Moving on, let’s query the store_sales table by another column such as “ss_customer_sk”. In this case, the query took 2.82 minutes [Figure-19].
⇒ Comparatively with our previous experiments, it’s obvious that this query is not efficient.
And to better understand the reasons behind our query’s poor performance, it’s essential to extract the clustering metrics for the column in question [Figure-20].
- average_overlap = 1436 (total_file_count — 1) ⇒ every file overlaps with all the other files of the table (worst case scenario).
- average_overlap_depth ≃ 1219 ⇒ every time an overlap occurs, 1219 files in average will be read.
As it’s clearly illustrated in the file_depth_histogram in [Figure-21], for the column “ss_item_sk”, the overlap depth values for all files is low and concentrated in the left side of the histogram which indicates a healthy clustering state. As for the “ss_customer_sk” column, the overlap depth value for all files is located in the far right side of the histogram and equals the total number of table files to illustrate a very poor clustering state.
Obviously, in order to enhance queries performance for both columns, we are going to Z-order our table by both “ss_item_sk” and “ss_customer_sk” columns [Figure-22]:
The new optimize command metrics are:
- numFilesAdded: 2049 (total_file_count after Z-ordering)
- numFilesRemoved: 1437 (total_file_count before Z-ordering)

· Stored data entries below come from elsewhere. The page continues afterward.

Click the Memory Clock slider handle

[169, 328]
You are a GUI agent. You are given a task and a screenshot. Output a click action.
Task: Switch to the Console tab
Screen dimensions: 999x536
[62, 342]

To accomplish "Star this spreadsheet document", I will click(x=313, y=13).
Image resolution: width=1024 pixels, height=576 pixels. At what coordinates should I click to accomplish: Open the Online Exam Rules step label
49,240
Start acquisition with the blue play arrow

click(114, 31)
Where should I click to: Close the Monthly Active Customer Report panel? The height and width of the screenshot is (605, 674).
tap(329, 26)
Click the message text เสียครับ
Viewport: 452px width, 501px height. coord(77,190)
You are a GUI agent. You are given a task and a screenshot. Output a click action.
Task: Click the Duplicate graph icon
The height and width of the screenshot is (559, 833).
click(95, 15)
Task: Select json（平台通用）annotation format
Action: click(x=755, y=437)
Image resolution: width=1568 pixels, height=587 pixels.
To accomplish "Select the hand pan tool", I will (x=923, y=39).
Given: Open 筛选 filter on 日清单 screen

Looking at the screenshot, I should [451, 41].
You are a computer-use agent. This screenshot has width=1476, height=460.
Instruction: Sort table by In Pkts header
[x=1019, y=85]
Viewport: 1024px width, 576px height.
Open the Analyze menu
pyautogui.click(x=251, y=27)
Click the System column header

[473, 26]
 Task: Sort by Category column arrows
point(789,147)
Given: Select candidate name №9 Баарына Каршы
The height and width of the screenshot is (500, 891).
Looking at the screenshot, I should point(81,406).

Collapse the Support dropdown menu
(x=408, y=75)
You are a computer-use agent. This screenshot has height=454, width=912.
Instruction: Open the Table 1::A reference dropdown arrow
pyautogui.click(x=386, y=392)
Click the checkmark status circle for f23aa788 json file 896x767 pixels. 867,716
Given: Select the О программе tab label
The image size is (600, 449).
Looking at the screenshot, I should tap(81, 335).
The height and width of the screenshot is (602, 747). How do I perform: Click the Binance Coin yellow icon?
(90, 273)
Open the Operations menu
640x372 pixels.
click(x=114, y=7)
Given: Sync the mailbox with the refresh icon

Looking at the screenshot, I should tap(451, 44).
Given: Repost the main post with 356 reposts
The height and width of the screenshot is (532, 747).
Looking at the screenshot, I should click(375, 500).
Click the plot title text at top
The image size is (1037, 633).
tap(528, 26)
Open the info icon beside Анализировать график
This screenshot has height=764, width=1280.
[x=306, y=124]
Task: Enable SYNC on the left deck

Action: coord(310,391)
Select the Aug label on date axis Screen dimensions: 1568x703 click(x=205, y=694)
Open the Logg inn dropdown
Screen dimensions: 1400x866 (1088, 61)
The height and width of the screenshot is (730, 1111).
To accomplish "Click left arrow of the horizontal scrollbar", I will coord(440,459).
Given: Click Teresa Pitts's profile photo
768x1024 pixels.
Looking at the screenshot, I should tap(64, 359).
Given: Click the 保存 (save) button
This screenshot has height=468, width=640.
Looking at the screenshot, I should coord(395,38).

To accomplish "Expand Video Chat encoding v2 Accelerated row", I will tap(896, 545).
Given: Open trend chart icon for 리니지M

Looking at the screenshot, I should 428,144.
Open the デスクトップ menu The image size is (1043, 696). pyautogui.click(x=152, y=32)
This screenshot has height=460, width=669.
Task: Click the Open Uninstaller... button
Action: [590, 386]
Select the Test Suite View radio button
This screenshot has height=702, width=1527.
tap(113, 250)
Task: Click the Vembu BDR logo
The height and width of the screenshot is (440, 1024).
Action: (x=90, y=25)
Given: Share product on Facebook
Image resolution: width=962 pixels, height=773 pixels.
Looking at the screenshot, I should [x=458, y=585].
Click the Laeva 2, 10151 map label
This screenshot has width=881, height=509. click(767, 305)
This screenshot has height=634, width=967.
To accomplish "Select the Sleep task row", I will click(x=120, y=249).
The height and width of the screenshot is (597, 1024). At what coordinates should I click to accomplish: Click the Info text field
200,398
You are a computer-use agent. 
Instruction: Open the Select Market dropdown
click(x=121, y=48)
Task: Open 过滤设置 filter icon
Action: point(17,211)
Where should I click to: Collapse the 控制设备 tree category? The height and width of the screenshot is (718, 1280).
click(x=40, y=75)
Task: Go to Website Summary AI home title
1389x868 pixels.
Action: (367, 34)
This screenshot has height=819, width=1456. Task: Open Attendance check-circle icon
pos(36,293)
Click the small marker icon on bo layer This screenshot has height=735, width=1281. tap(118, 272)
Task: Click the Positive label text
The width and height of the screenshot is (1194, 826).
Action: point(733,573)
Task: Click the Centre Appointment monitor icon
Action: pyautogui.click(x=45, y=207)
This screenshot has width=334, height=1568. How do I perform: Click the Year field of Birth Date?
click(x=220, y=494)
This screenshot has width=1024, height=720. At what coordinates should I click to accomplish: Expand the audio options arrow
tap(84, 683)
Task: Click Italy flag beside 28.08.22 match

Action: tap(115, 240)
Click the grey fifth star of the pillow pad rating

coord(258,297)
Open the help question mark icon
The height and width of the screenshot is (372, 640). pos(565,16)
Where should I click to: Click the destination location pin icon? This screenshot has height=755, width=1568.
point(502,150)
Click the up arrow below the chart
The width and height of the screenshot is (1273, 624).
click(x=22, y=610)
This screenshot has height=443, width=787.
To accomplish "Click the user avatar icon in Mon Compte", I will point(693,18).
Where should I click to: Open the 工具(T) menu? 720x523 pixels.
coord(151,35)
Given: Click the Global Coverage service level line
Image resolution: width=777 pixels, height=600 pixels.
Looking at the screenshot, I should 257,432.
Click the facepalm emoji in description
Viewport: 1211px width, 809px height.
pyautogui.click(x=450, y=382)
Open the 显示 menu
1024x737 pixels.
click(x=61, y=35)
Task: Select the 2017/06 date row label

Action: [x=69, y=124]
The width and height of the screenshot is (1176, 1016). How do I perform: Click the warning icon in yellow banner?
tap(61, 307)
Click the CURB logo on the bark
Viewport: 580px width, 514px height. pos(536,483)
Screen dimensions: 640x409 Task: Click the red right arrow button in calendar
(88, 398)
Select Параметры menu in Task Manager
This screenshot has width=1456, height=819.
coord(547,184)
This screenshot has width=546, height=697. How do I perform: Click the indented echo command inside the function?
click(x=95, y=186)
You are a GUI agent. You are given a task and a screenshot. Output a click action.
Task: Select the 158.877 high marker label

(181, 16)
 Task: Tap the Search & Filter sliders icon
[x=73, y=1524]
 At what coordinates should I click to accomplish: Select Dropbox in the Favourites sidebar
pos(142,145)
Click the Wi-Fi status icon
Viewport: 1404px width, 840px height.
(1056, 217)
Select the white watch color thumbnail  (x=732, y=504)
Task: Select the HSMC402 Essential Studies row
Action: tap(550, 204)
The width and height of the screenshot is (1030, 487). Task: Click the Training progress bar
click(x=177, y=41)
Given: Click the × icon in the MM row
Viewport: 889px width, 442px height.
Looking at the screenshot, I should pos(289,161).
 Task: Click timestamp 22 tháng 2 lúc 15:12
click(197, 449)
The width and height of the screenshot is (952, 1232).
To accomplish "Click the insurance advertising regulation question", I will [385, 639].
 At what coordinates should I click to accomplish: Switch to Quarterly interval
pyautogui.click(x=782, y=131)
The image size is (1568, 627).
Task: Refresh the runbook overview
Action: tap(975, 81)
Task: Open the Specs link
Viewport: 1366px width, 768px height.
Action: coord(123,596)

Accordingly, the clustering metrics for both columns are shown in the [Figure-23]:
The average_overlap and the average_overlap_depth values for both columns are low comparatively with the total_file_count. For the ss_customer_sk column, metrics emphasize a significant improvement in data clustering. Although it’s clear that the clustering for the ss_item_sk column isn’t as competent as it used to be before adding the ss_customer_sk column to the Z-order columns.
Correspondingly, relying on the file_depth_histogram [Figure-24], it’s clear that for both columns, the majority of the files have an overlap depth value of 64 and only a minority has an overlap depth of 128 which is still far inferior to the total file count (2049).
⇒ When Z-ordering by multiple columns, the clustering state gradually deteriorates (average_overlap and average_overlap_depth values are gradually augmenting). However, comparatively with the initial state of the table, there is still a huge improvement indicated both throughout the clustering metrics (before running the query) and queries performance.
Subsequently, when executing queries on both columns, their performance should be satisfying:
⇒ Querying the “ss_item_sk” column took 20.95 seconds [Figure-25].
⇒ Querying the “ss_customer_sk” column took 26.89 seconds [Figure-26].
⇒ By extracting the data clustering metrics of a delta table, you can gain insights on your queries performance before executing the query itself. In addition, It can help you determine whether it’s advisable to Z-order the delta table or not.
Our clustering metrics help track the clustering state of a delta table and its behavior in time. They provide an overview on the files’ layout on disk. However, it’s neither accurate nor conclusive. The ultimate indicator for clustering diagnosis remains always your query’s performance.